PLAYBILL ON-LINE'S BRIEF ENCOUNTER with Eden Espinosa

Brief Encounter   PLAYBILL ON-LINE'S BRIEF ENCOUNTER with Eden Espinosa
 
Fresh from her work as the potent standby for Idina Menzel in Wicked, Eden Espinosa will again be in a Broadway theatre this fall. Now, she's creating a role rather than covering one.

Eden Espinosa
Eden Espinosa

That role goes by the name of Brooklyn, a woman on the edge who comes to the city that bears her name to search for the father she hasn't seen since childhood and to claim her fortune as a singer. But first, she must discover not only her own past, but be discovered for the talent she possesses. Surrounded by the fellow street singers she meets on the intersections of the city, Brooklyn sings her sidewalk fairy tale to the audience.

On a break in rehearsals that will lead to the Sept. 23 first preview of Brooklyn the Musical at the Plymouth Theatre, the young actress talked with Playbill On-Line about how she got attached to the show, her grandparents' take on the show's grittier side, and the difference between performing in a cavernous space like Wicked's home (the Gershwin) and the Plymouth (where Brooklyn will reside).

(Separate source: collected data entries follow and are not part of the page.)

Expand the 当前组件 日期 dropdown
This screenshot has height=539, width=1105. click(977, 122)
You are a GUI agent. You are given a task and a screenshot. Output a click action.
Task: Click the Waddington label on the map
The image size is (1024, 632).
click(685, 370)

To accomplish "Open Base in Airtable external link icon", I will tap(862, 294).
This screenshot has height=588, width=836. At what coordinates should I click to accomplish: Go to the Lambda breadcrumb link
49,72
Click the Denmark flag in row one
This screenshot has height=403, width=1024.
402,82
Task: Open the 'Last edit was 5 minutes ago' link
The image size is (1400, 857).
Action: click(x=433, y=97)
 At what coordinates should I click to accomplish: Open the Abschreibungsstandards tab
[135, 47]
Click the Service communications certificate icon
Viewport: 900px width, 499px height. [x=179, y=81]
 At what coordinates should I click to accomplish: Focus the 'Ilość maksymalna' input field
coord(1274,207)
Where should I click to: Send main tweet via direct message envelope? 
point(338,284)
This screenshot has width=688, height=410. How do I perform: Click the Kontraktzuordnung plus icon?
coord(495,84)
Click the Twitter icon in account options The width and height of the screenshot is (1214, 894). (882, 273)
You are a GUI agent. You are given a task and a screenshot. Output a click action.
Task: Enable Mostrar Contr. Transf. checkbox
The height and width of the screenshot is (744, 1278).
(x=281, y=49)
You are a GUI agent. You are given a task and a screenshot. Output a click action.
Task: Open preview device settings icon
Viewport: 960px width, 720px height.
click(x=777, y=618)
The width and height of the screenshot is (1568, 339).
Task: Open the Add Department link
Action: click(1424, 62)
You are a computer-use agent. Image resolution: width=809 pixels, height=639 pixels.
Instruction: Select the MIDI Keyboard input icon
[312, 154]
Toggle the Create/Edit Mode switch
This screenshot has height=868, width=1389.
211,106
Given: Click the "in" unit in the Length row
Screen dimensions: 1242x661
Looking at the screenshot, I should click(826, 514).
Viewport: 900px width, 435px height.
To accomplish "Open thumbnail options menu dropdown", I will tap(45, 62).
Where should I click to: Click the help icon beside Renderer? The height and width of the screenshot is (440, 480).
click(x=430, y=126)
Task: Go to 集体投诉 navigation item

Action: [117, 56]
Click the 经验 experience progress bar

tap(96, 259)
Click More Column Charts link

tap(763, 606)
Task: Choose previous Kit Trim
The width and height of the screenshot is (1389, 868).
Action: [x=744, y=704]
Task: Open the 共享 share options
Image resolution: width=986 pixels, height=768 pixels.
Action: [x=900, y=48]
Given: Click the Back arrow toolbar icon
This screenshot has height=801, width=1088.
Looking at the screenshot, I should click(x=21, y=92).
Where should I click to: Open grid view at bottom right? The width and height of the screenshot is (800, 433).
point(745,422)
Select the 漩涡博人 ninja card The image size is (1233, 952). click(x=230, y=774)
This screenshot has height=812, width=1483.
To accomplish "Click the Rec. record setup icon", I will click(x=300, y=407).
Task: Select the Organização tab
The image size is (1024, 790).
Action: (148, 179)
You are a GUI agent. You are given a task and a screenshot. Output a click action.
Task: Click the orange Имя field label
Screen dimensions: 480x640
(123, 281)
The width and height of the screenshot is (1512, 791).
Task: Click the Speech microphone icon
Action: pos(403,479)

PLAYBILL ON-LINE: Can you talk about how you got involved in the production?
Eden Espinosa: I was living in Southern California, where I was born and raised, I was working at Universal Studios and I got a call from Dave Clemmons, the casting director saying there's this new project coming out…Jeff Calhoun and John McDaniel are involved, and they're coming out to L.A. to look at some girls and you should be seen. He was just really talking the project up. He sent me the material, and I auditioned, and the rest is history.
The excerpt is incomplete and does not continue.